DATA EXCERPTS:

· · · · · · ·

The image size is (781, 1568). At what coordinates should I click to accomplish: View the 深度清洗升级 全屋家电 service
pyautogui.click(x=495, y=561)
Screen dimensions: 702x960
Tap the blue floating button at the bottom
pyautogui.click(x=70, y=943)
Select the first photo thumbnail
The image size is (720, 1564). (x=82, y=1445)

· · · · · · ·

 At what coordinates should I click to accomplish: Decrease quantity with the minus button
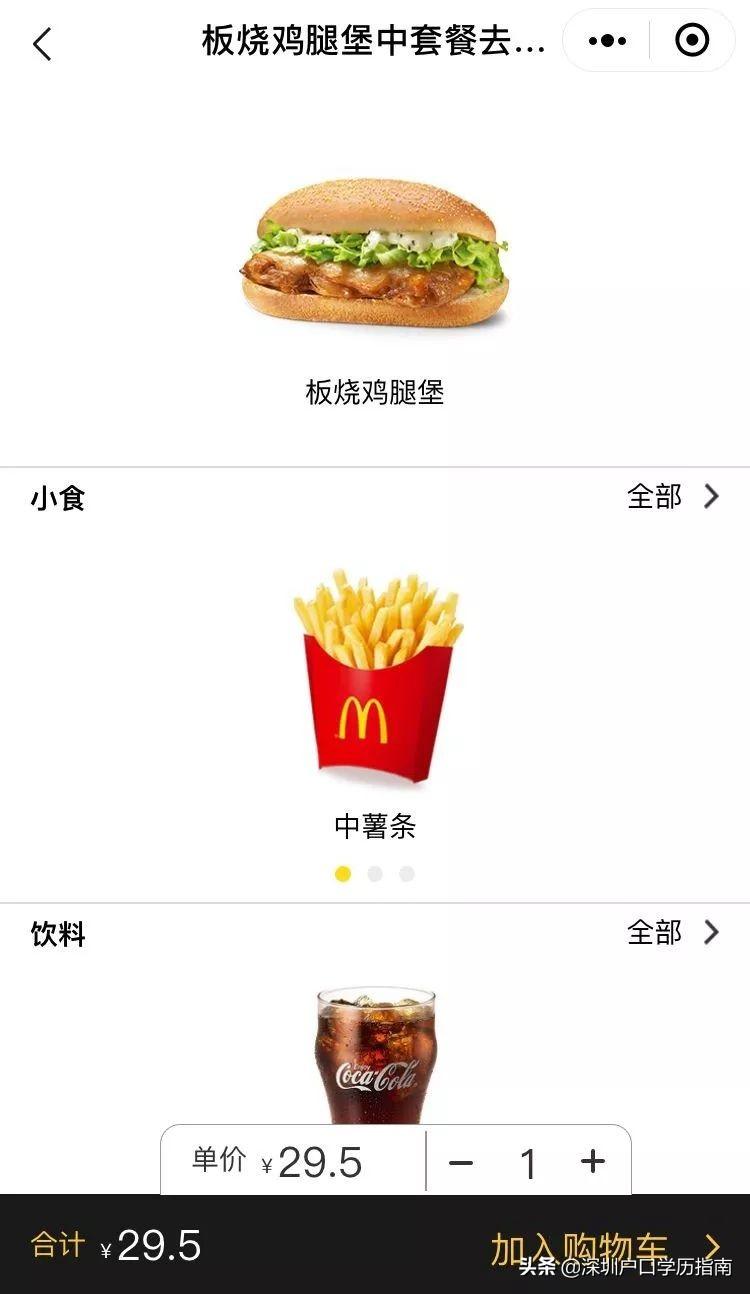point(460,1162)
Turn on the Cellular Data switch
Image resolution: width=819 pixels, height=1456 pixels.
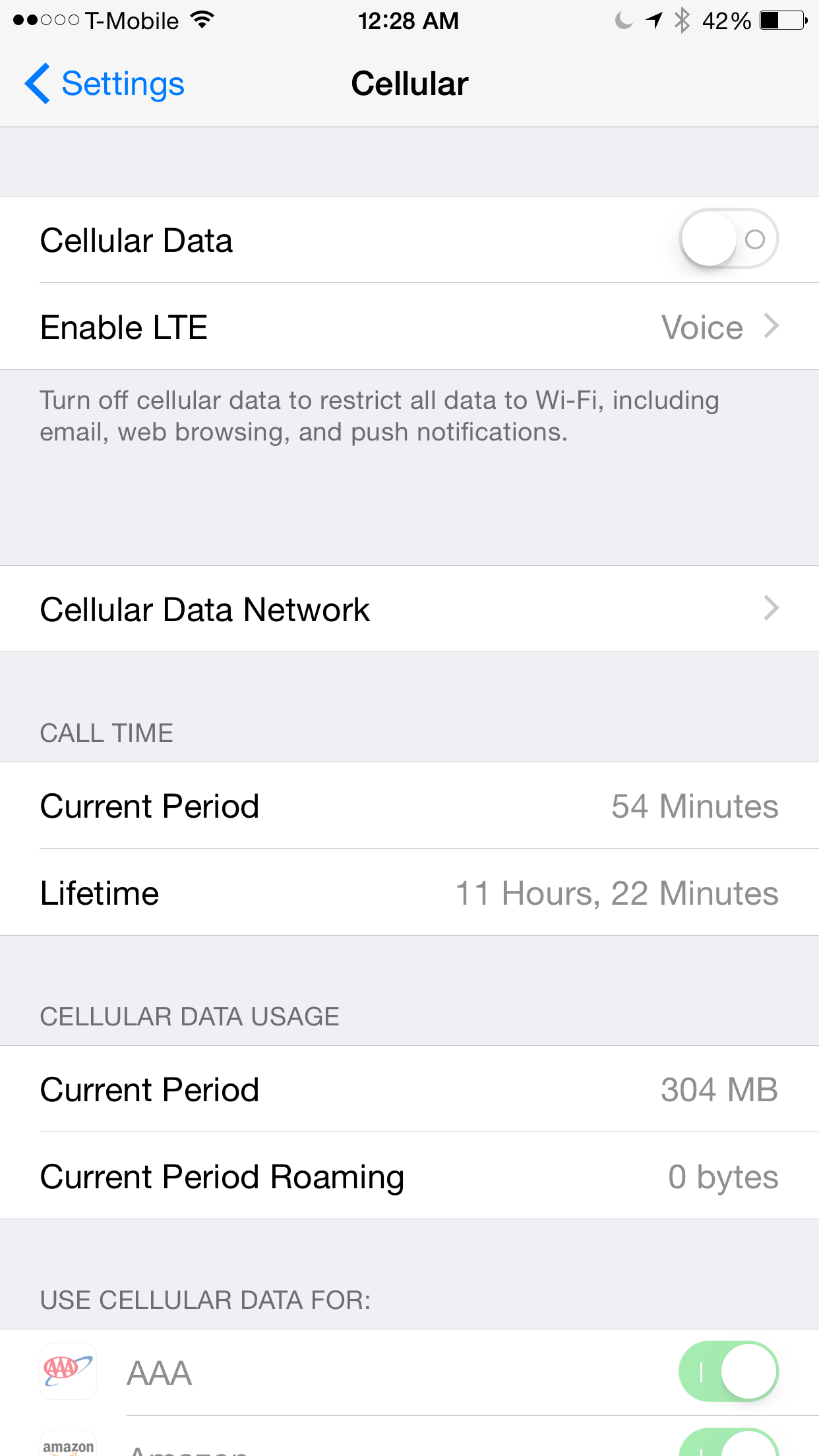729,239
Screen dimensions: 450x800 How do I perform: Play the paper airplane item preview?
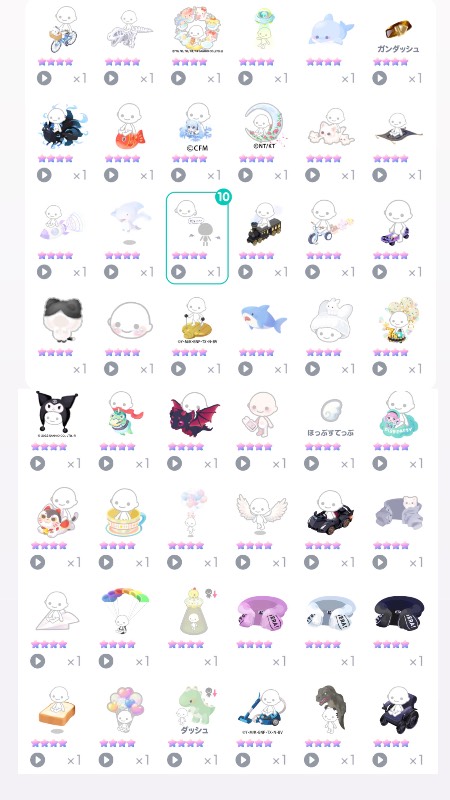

· · · · · · ·

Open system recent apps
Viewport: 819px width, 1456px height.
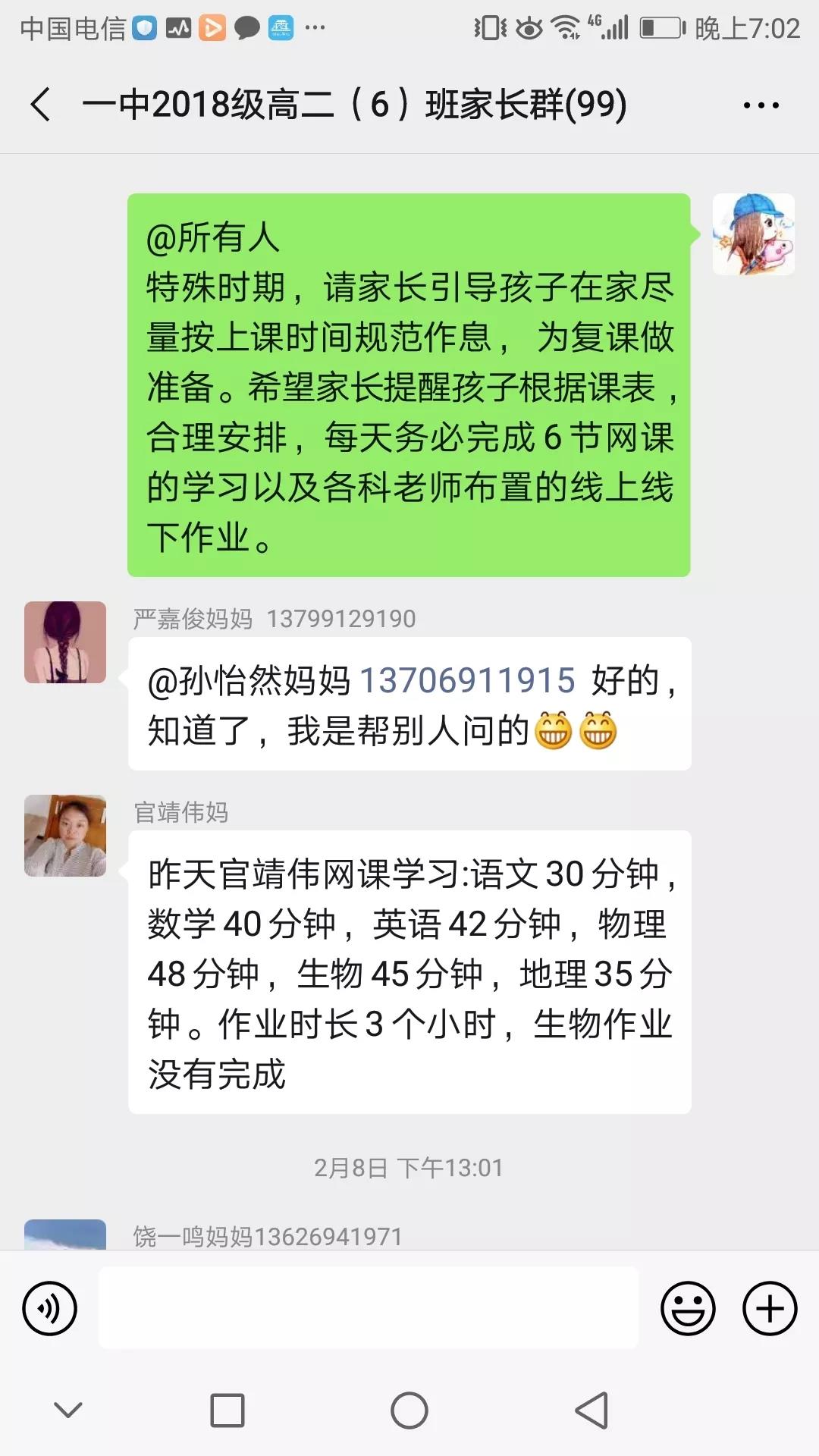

· · · · · · ·

WHAT THE TASK REQUIRES: Add 106 to every answer coordinate in the entries between the lines holding "At what coordinates should I click to accomplish: Decrease" and "Screen dimensions: 450x800", inclusive. Give those lines again in full, requests included, but leave out the pictures.

SOLVED EXERCISE:
 At what coordinates should I click to accomplish: Decrease quantity with the minus button
point(566,1268)
Turn on the Cellular Data switch
Image resolution: width=819 pixels, height=1456 pixels.
835,345
Screen dimensions: 450x800 How do I perform: Play the paper airplane item preview?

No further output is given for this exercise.